今回は、実装演習にじっくり時間をかける感じでもなかったので、 Section単位で 動画みながらまとめ->実装演習 と進めていった。

 - Stage.1,2 動画は基本座学で、コードの内容や動画で取り上げられることはほぼなかったが、このStage.3 では動画講義中にもコードを見て動かすシーンが多発するので、エディタ上で動画を見ながらレポートをまとめつつ、コードも実行しつつのスタイルですすめる形を取ることにした.

感想ほか 

今回のステージの動画に出てきた講師の方は Stage1,2の方とは違う方。(スタートテスト前のPython講座などをやっていた方) 講師として実績はある方なのだと思うが、私とは、指導・解説の仕方のフィーリングが合わず、意図を汲み取りかねる箇所などがあった。 同じような感想を持った方は、資料の数式を正として要旨を理解し、講師の先生の言い回しや独自の説明の内容についてはあまり細かいところまで気にしすぎないのがよいかもしれない。

例えば..

実装演習に関しては、やはり Stage.2 と同じで基本そのままで動いてしまうので、"勉強の仕方が上手い人" でないとさーっと通り過ぎてしまってコードから多くを学ぶことができないのではないのかな? と思った。

テストについて。他の受講生の方でちらほら 合格に苦労したという方がいたので、ケアレスミスの内容にゆっくり解いた。 全問正解だったが、必要以上に時間を書けすぎてしまったかな。。同じペースで本番やったら、問題解ききれない。
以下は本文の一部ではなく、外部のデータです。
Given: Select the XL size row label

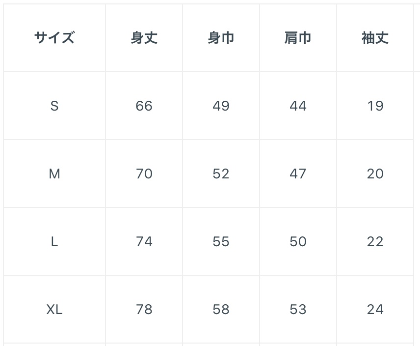Looking at the screenshot, I should click(54, 309).
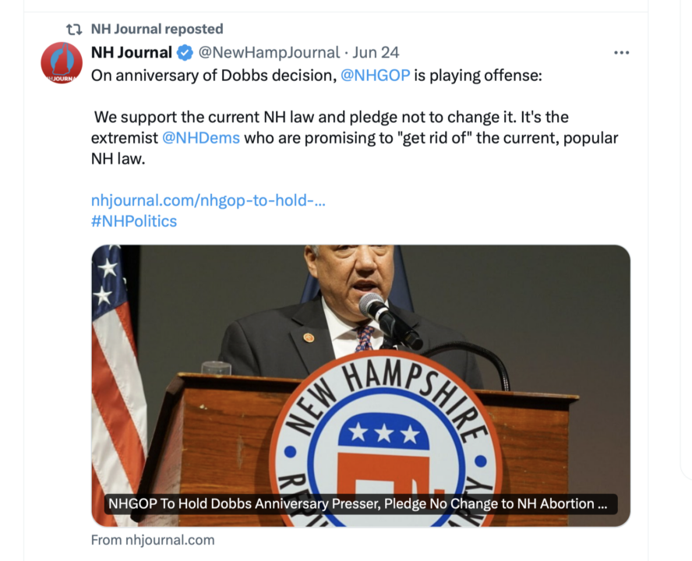This screenshot has height=561, width=692.
Task: Open the @NHDems mention
Action: (x=201, y=138)
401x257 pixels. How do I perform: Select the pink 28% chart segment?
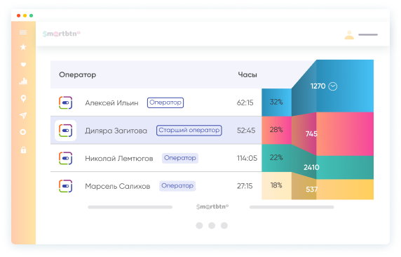[x=276, y=130]
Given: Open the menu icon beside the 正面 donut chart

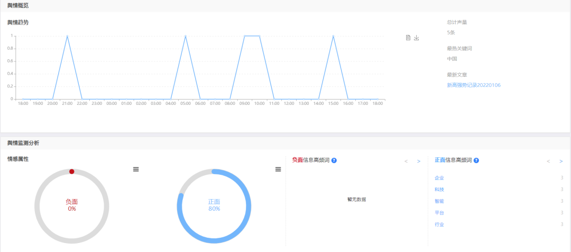Looking at the screenshot, I should tap(278, 169).
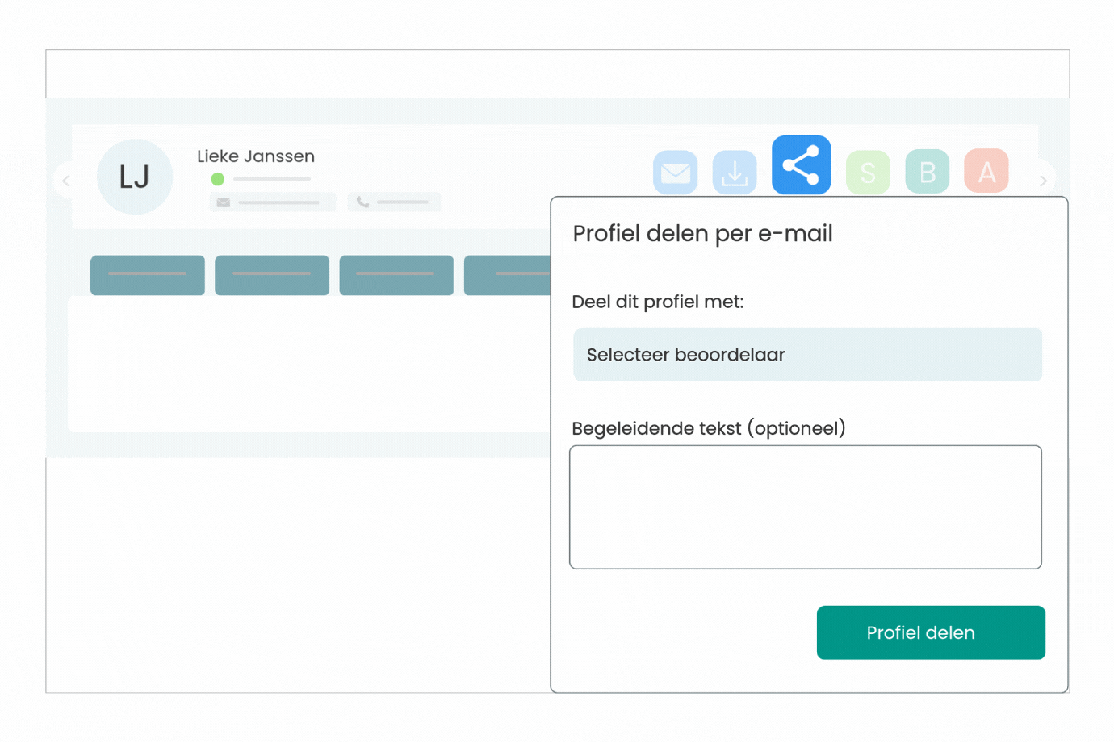Click the LJ avatar circle
Image resolution: width=1114 pixels, height=742 pixels.
click(x=135, y=177)
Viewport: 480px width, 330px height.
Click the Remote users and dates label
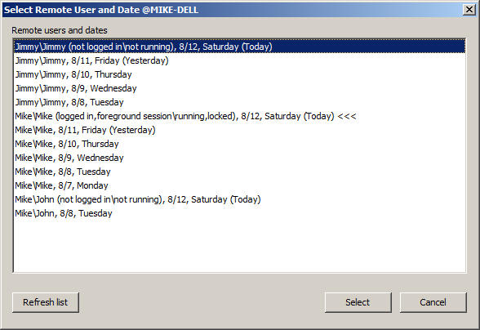[x=60, y=30]
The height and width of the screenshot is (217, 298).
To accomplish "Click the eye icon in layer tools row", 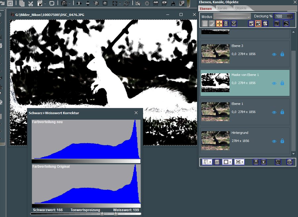I will click(x=286, y=23).
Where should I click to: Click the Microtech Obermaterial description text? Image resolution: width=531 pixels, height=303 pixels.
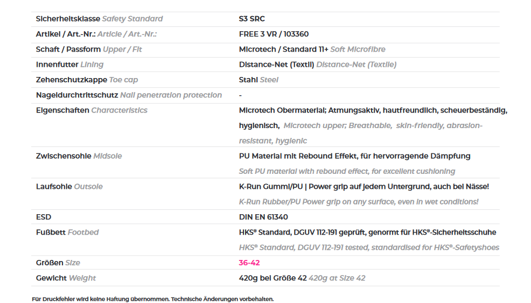pos(373,125)
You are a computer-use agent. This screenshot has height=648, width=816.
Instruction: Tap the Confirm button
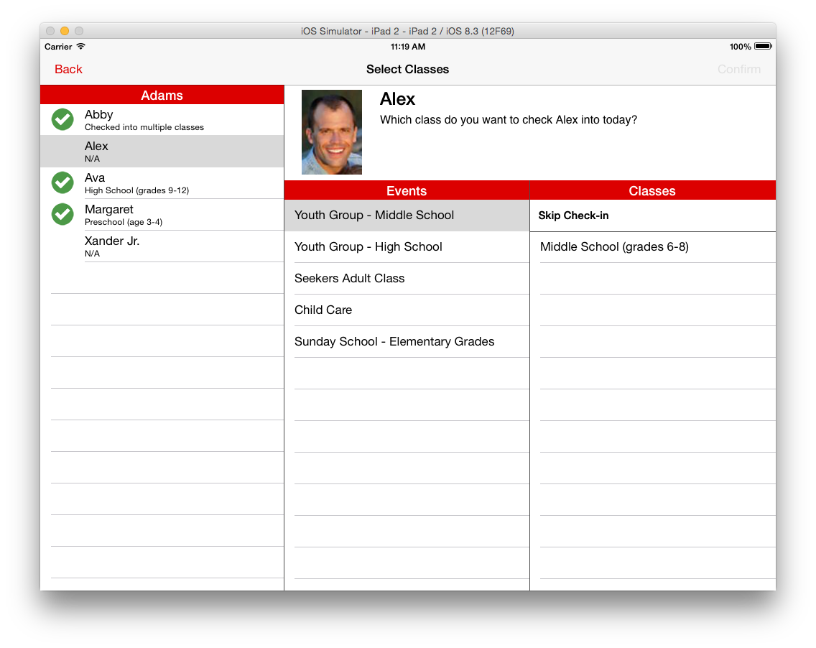click(x=738, y=69)
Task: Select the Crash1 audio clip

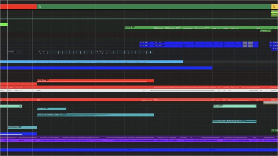Action: click(235, 106)
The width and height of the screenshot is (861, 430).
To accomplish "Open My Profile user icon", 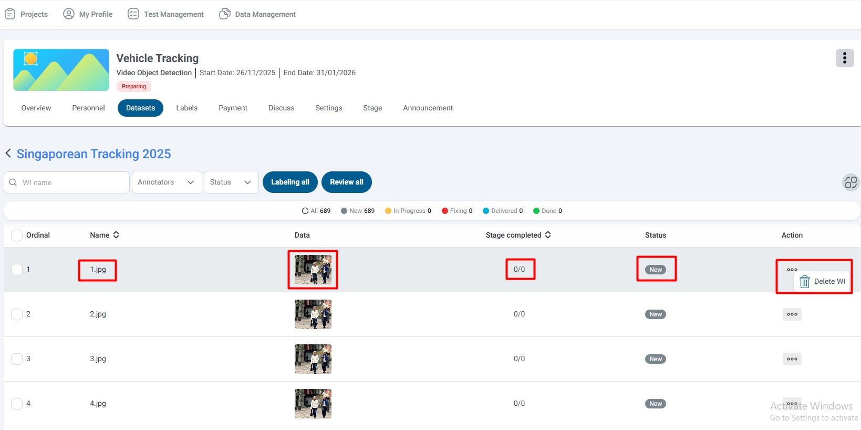I will pos(69,14).
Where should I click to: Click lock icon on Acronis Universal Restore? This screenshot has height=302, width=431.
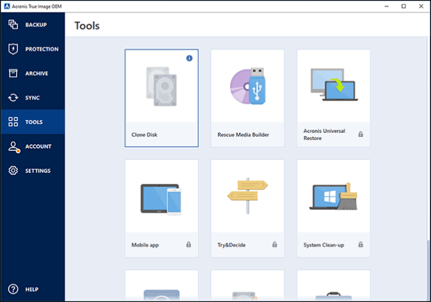click(361, 134)
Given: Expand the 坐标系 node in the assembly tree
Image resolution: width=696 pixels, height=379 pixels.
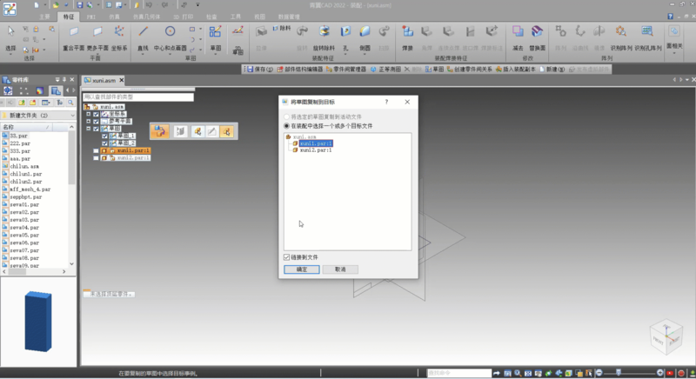Looking at the screenshot, I should 88,114.
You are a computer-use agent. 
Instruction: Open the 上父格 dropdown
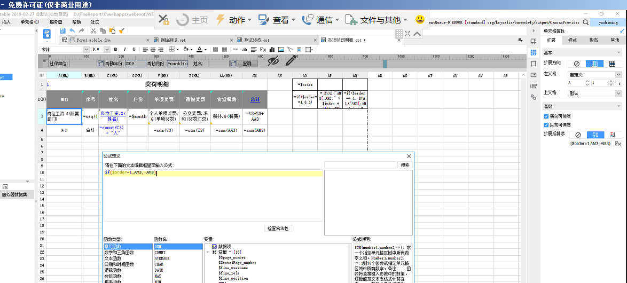[x=618, y=93]
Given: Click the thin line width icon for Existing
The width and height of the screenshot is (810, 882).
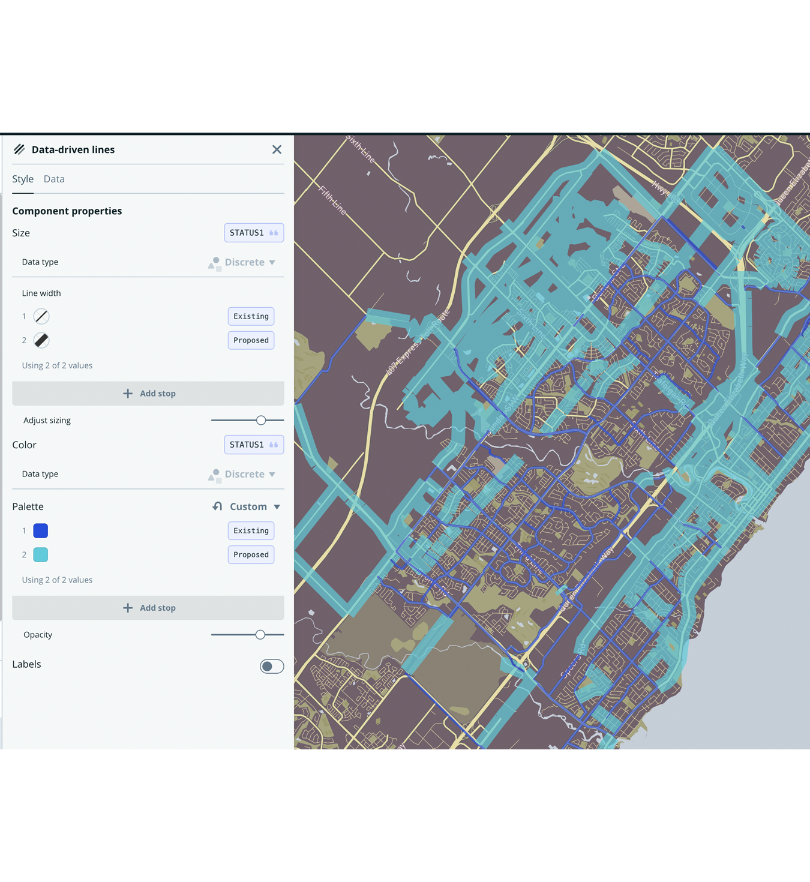Looking at the screenshot, I should pos(41,316).
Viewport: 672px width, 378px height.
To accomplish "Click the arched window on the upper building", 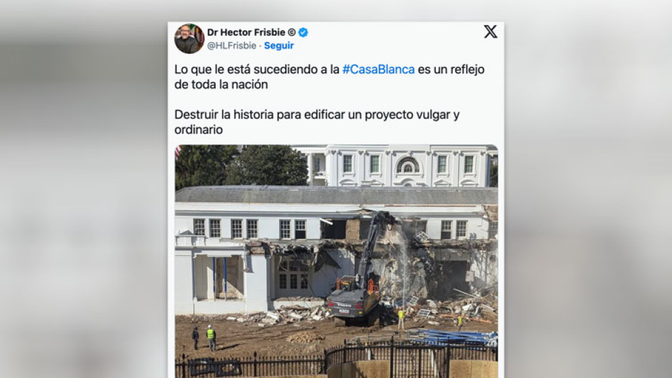I will pos(407,165).
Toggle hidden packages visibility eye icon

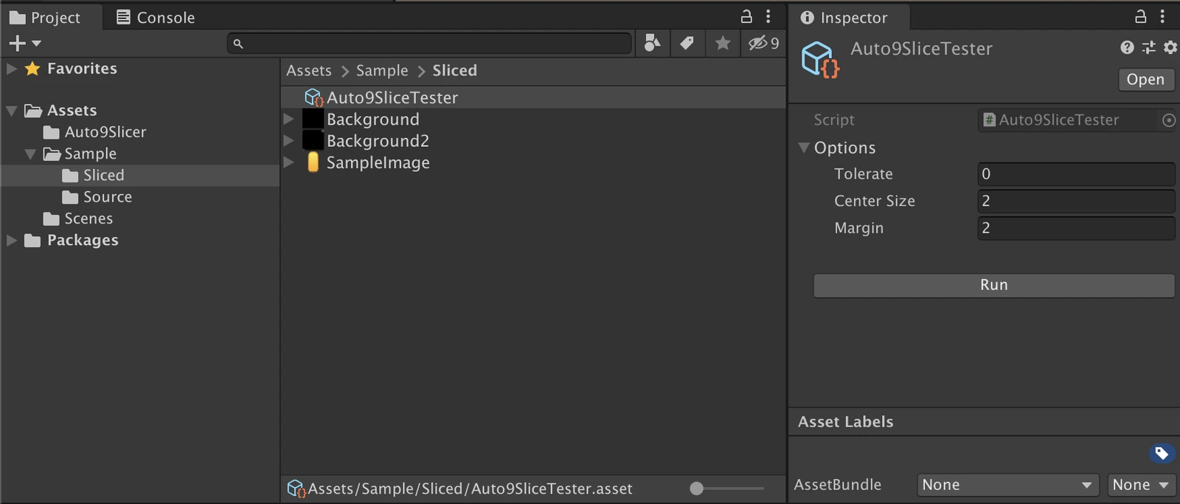(x=763, y=44)
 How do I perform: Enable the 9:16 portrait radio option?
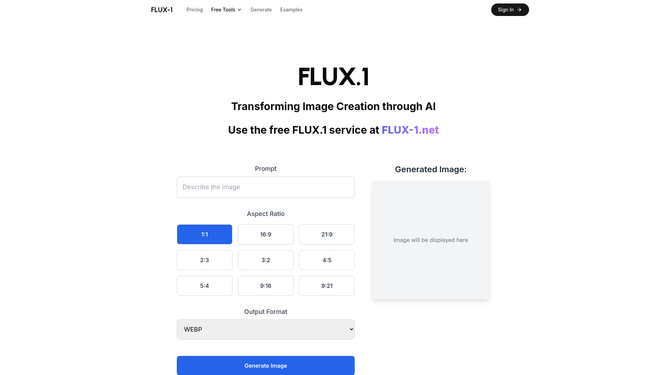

内容については 詳細は触れないが、Stage.3 にかぎらずこれまでの講義のどこかでやった内容からの出題で、特に未知の情報は無い。 出題文の日本語の意味がちょっとわかりにくいな、という出題はいくらかあったが、4択問題なので正解はまぁ導けるかな、、とは思う。 「誤ってる/正しいものを選べ」形式の設問でいくつか迷ったものがあったので、それは復習をしておこう。

計画 (前回から変更無し)

Stage.2 終了時に見直したスケジュールはほぼキープできた。 ペースは上がってきているが、ステージ3より4の方がボリュームありそうなので、 前倒しにはせず、今の所変更無しとしておく。 前評判ではステージ4のテストはめっぽう難しいらしいので、クリア前に計画見直す可能性もあるかも?